Das „Fragment“ ist ein gutes Bild für meine künstlerische Arbeit, weil meine Filme nur ein Teilstück zeigen oder wie Mosaiken in der Geschichtserzählung oder Repräsentation sind. Dabei erzähle ich bewusst aus einer migrantischen Perspektive und das Fragment erlaubt es mir, diese Leerstelle zu füllen, aber auch zu betonen, dass es immer diese verschiedenen, vielfältigen Perspektiven braucht und ich nicht alle Leerstellen füllen kann. Die Schlagworte „migrantisch“, „Erinnerung“ und „Geschichte“ sind hier wichtige Begriffe, weil sie mein Tun stets hinterfragen und antreiben: Wer und wie wird in der Geschichte repräsentiert? Wer ist sichtbar in der Geschichtserzählung und wer nicht? Wem hören wir zu und wem nicht? Mich interessieren diese verborgenen Geschichten, die „Hidden Histories“, die nicht in offiziellen Geschichtsschreibungen zu finden sind. Es sind diese, die widerständig sind und diese Konstruktionen hinterfragen.
Woraus speist sich Ihr Interesse für das bisher Nicht-Erzählte, Nicht-Gezeigte?

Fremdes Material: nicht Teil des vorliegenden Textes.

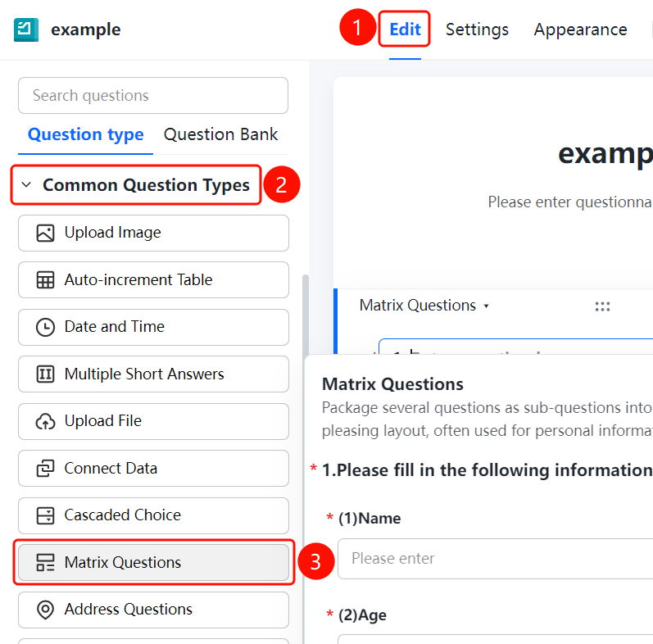Click the Search questions input field
653x644 pixels.
click(x=153, y=95)
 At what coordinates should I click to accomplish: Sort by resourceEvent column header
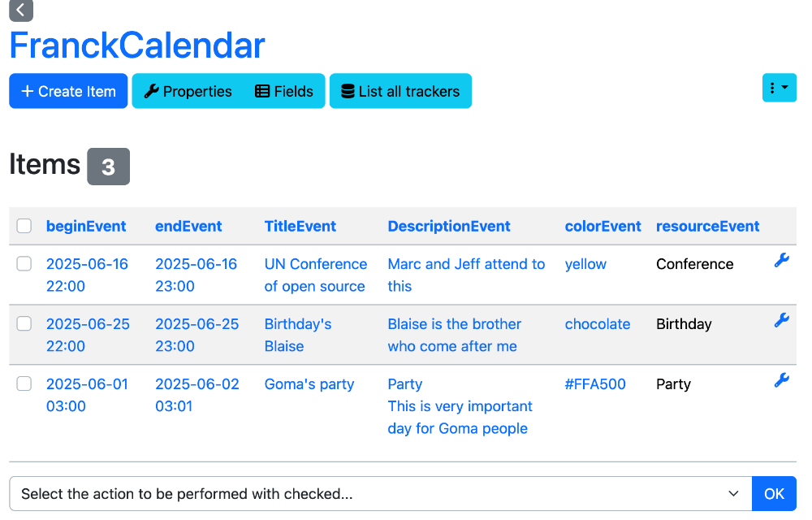(707, 227)
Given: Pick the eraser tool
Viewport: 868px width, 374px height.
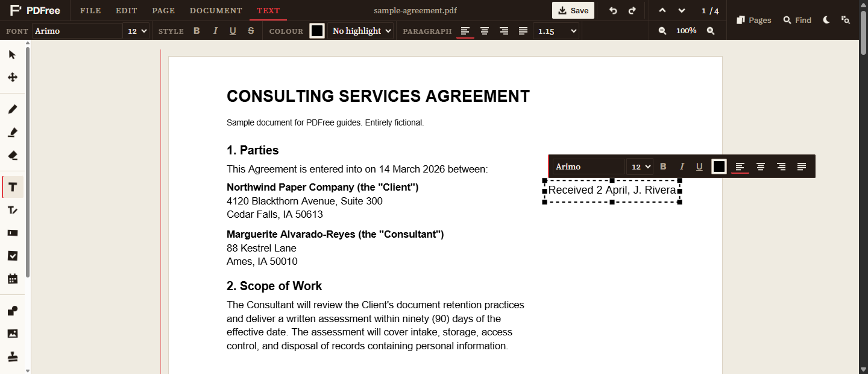Looking at the screenshot, I should pyautogui.click(x=13, y=155).
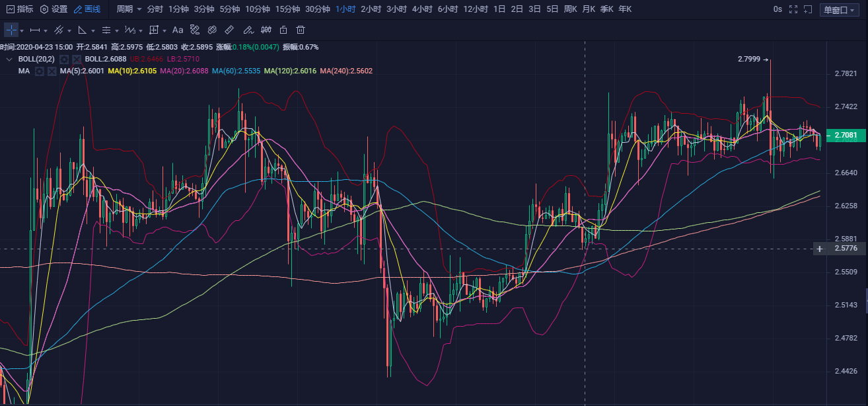868x406 pixels.
Task: Select the crosshair cursor tool
Action: (11, 30)
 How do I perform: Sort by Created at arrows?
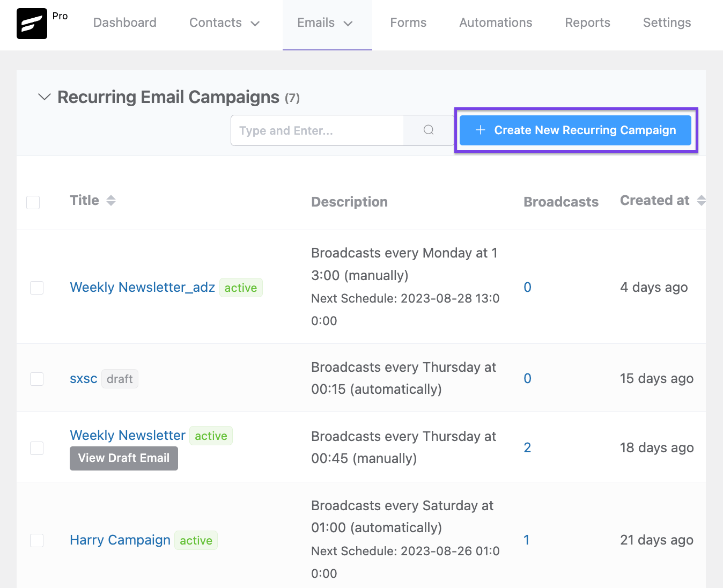tap(701, 201)
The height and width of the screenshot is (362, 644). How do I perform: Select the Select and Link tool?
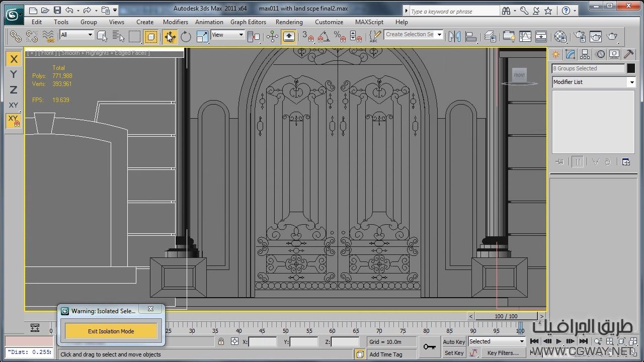16,36
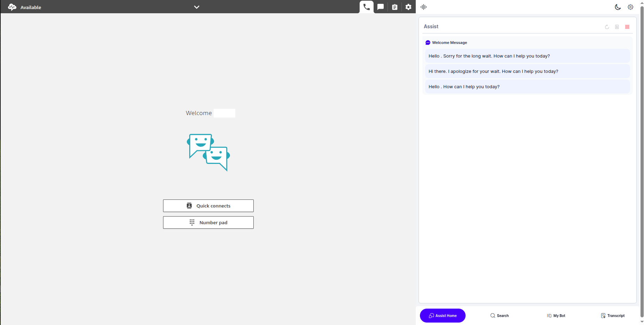Expand the agent status dropdown chevron

click(197, 7)
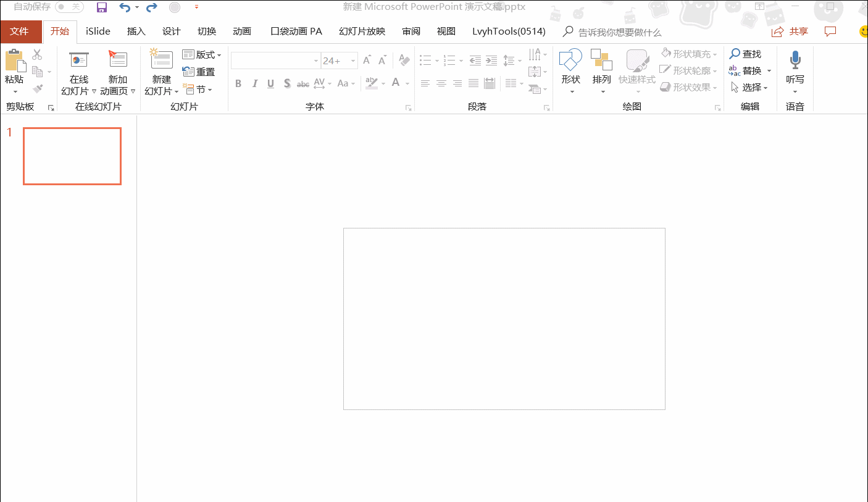The height and width of the screenshot is (502, 868).
Task: Click the Dictate (听写) microphone icon
Action: (795, 61)
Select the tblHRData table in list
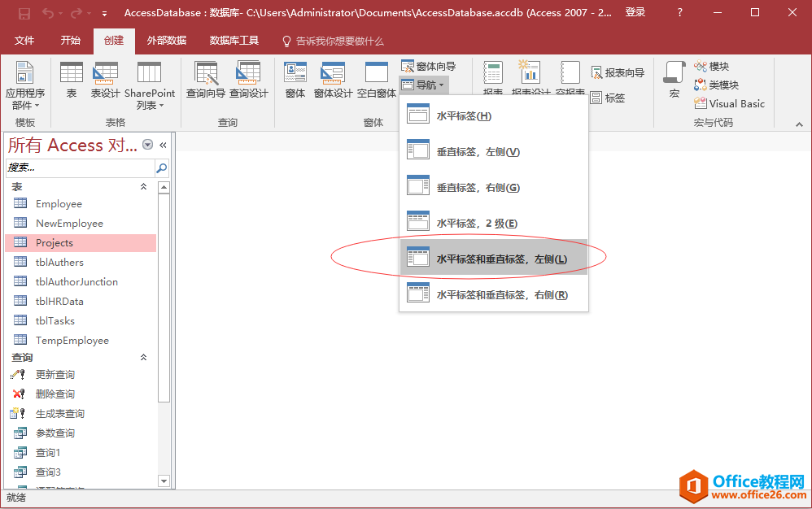 tap(59, 302)

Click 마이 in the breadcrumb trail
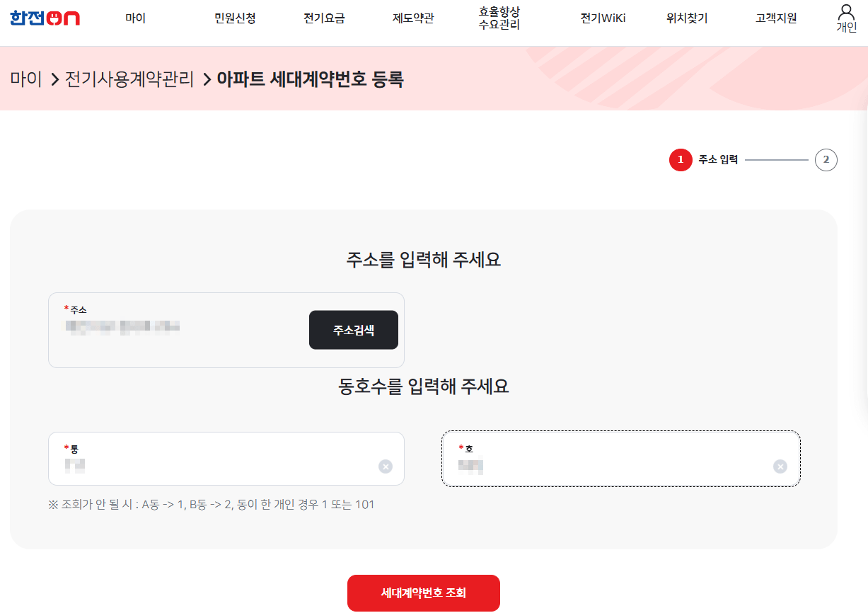(x=25, y=81)
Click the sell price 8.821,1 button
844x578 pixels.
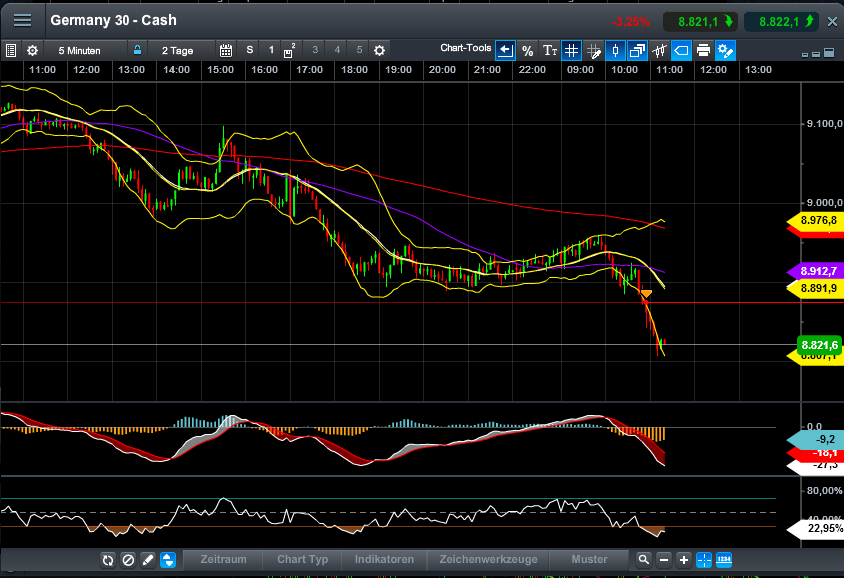pos(704,21)
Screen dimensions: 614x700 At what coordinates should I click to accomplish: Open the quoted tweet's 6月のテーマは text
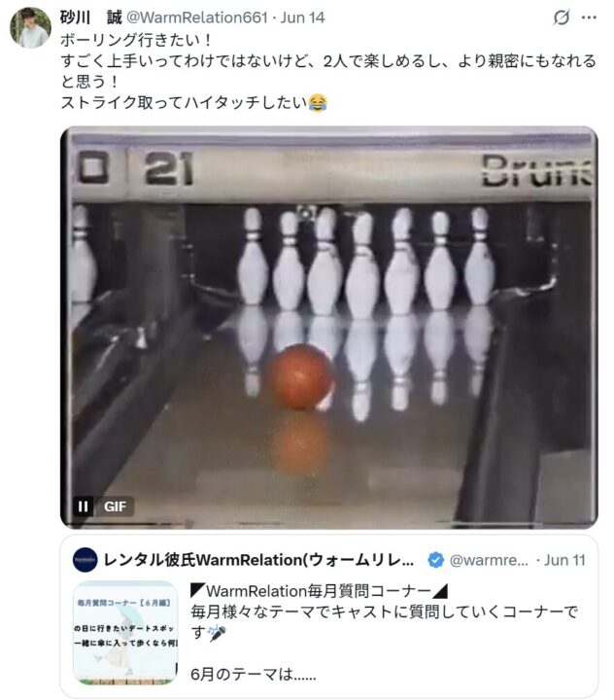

Für mich haben die oben gestellten Fragen auch einen persönlichen Bezug, weil das Migrantische ein Teil meiner (Familien-)Geschichte ist. Ich habe diesen Zugang und dieses Wissen – und das ist auch, was mich interessiert. Meine Arbeiten stellen Geschichten und Biografien dar, die sich mit migrantischen Lebensweisen auseinandersetzen, die in der hiesigen Geschichtsschreibung nicht oder kaum sichtbar sind. In der Schule etwa habe ich nichts zur Geschichte der „Gastarbeiter“ in der Bundesrepublik gelernt. Ich habe das mir alles durch Interviews und Gespräche mit meiner Familie angeeignet. Daraus entstanden Fragen wie: Warum sind meine Großeltern in den 1960ern nach Westdeutschland gekommen? Parallelen sehe ich hier zur deutschen Kolonialgeschichte. In den vergangenen Jahren hat sich durch Aktivistinnen und Aktivisten sowie Künstlerinnen und Künstler viel bewegt. Inzwischen befassen sich auch die Medien stärker mit dem Kolonialismus. Nach wem heißen die Straßen in den Städten? Wer wird da genannt? Wer ist da sichtbar? Wer ist bisher nicht sichtbar?
Wer ist Ihr Zielpublikum?
Ich bin Künstlerin, Filmemacherin, aber auch Kunstpädagogin und arbeite auch in kuratorischen Kontexten. Ich habe etwa in München mit „Lothringer 13“ einen Kunstraum für zeitgenössische Gegenwartskunst mit geleitet. Hier haben wir Workshops, Filmscreenings und Talks veranstaltet. Ich spreche zwar aus einer bestimmten Perspektive heraus. Aber natürlich ist es mein Wunsch, viele verschiedene Menschen in der Gesellschaft zu erreichen.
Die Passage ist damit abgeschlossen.